The cloud-isolated aquarium — the blueprint thinks it owns the machine.
The quarantine sandbox — internally called the aquarium — is an isolated execution environment where the blueprint believes it has full access to a real machine. In reality, every external resource is a fake: DNS resolves to NXDOMAIN via stub resolvers, HTTP requests hit mock endpoints, the filesystem contains synthetic decoy data, and even the system clock can be manipulated.
The blueprint’s code runs exactly as it would in production, but its environment is a carefully constructed illusion. This lets us observe what the blueprint tries to do — not just what its source code says it does.
Three quarantine tiers are defined, selected automatically based on the blueprint’s declared capabilities:
| TIER | TECHNOLOGY | WHEN USED | ISOLATION LEVEL |
|---|---|---|---|
| T0 | Wasmtime | Pure-compute blueprints with no I/O capabilities | Memory sandbox, no syscalls |
| T1 | CF Containers + Landlock | Blueprints with filesystem or limited network access | Namespace isolation, LSM constraints |
| T2 | Firecracker microVM | Blueprints with shell, broad network, or subagent capabilities | Full VM isolation, dedicated kernel |
Higher tiers provide stronger isolation at higher cost. The tier selector picks the cheapest tier that fully contains the blueprint’s declared capabilities. If a blueprint requests capabilities that span tiers, it is promoted to the higher tier.
Each blueprint is executed twice, in separate aquariums with different decoy sets. Run A sees decoy set A (fake API keys, synthetic user data, mock endpoints). Run B sees decoy set B (different fake keys, different synthetic data, different mocks). The decoy sets are decorrelated — they share no values.

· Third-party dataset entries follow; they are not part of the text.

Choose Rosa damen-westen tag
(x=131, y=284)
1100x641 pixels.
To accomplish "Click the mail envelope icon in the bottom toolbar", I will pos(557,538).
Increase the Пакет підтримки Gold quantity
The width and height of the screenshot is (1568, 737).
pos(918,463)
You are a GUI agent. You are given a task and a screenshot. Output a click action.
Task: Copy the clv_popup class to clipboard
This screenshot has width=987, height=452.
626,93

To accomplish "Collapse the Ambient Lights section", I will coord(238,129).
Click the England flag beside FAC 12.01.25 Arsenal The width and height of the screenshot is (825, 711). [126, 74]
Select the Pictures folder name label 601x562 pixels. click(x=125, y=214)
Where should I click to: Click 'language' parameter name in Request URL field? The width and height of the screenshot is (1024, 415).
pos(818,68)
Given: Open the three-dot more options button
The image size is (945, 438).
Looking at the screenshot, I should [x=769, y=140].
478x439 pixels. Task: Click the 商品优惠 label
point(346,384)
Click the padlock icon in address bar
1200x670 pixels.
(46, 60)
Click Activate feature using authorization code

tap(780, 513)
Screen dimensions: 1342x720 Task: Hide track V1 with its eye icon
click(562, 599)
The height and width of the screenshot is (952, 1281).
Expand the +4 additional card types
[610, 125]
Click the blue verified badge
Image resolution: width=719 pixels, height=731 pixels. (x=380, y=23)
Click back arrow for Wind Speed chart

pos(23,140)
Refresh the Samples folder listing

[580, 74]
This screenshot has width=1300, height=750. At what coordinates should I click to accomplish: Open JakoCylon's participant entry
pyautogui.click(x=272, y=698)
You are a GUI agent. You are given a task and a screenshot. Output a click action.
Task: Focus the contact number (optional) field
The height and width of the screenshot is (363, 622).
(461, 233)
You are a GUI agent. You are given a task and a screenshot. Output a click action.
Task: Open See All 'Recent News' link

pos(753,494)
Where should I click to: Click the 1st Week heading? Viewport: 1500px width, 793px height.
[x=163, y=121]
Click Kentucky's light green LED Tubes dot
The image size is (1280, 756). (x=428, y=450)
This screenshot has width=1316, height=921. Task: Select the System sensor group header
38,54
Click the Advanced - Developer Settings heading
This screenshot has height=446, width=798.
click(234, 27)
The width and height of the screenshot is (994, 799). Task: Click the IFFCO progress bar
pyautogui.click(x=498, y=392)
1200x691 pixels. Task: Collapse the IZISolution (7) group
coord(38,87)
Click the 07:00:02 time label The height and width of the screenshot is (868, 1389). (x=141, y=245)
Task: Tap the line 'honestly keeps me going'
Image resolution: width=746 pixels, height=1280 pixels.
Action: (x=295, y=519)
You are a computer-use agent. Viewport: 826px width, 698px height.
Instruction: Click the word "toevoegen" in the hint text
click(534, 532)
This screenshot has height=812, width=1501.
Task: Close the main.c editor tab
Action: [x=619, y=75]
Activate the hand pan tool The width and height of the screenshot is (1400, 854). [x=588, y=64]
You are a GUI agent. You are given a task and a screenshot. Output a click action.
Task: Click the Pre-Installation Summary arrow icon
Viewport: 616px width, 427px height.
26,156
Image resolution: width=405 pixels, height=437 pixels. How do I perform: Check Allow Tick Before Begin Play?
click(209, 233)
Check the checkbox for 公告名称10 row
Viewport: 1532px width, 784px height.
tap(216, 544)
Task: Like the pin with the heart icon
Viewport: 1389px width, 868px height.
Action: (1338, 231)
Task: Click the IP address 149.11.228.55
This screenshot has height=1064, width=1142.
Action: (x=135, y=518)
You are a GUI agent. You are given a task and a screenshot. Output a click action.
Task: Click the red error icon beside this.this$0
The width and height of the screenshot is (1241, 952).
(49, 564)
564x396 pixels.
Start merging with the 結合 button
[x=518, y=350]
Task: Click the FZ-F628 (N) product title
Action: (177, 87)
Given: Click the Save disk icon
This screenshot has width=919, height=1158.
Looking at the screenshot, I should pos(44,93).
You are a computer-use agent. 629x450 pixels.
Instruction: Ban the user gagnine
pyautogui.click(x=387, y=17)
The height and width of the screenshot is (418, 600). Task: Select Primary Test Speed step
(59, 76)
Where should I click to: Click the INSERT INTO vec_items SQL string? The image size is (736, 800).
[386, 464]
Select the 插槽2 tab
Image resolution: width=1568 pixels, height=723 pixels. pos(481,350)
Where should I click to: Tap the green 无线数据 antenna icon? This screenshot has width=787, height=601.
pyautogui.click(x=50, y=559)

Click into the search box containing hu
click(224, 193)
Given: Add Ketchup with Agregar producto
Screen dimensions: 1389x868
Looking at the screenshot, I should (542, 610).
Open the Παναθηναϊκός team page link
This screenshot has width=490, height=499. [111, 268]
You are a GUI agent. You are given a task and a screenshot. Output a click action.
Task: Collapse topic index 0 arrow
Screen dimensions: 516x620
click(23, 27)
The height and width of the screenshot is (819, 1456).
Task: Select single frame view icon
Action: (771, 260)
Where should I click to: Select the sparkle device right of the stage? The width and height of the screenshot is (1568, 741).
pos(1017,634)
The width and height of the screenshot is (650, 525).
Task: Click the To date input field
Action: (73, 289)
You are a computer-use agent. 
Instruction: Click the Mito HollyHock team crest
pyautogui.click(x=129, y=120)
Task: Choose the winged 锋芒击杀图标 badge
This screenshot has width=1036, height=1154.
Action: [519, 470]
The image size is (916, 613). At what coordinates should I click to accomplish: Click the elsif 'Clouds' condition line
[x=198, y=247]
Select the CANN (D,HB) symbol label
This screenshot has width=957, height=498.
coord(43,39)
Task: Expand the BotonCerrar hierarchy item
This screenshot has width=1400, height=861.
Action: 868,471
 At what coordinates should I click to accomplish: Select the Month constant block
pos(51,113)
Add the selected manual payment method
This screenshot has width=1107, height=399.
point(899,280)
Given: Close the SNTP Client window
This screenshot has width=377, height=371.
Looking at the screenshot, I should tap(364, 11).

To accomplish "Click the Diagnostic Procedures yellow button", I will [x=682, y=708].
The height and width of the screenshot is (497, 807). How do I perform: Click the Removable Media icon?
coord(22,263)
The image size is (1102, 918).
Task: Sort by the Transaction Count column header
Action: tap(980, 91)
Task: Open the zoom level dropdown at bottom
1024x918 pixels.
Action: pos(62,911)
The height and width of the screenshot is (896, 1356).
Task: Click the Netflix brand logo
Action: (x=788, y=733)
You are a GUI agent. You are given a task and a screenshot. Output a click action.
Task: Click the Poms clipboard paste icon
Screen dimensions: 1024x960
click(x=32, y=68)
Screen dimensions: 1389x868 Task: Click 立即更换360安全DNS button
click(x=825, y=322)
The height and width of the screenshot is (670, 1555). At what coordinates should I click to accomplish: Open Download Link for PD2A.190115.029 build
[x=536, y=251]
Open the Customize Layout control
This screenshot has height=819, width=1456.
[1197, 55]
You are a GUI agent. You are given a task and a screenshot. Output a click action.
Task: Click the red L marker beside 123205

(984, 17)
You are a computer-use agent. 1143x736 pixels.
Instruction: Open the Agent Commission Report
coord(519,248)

The Execution Observer compares the observation bundles from both runs. A well-behaved blueprint should produce functionally equivalent outputs regardless of the decoy environment. If the blueprint’s behaviour diverges — for example, it exfiltrates data from one environment but not the other, or it produces different outputs depending on the API keys it finds — it is auto-flagged for human review.
This counterfactual design catches adversaries who tailor their behaviour to specific environments (A8 — sandbox detection) and time-bomb payloads (A6) that activate based on environmental signals.
| EVENT TYPE | CAPTURED DATA | FLAG THRESHOLD |
|---|---|---|
| Syscall trace | System calls, arguments, return values | Unexpected syscalls for declared capability set |
| Network | DNS queries, HTTP requests, raw sockets | Any egress attempt (all network is mocked) |
| Filesystem | Reads, writes, permission changes | Access outside declared paths |
| Process | Spawned subprocesses, signals | Undeclared child processes |
| Clock | Time queries, sleep calls | Excessive sleeps (delay-based evasion) |
| Entropy | Random number generation | Crypto operations not matching declared capabilities |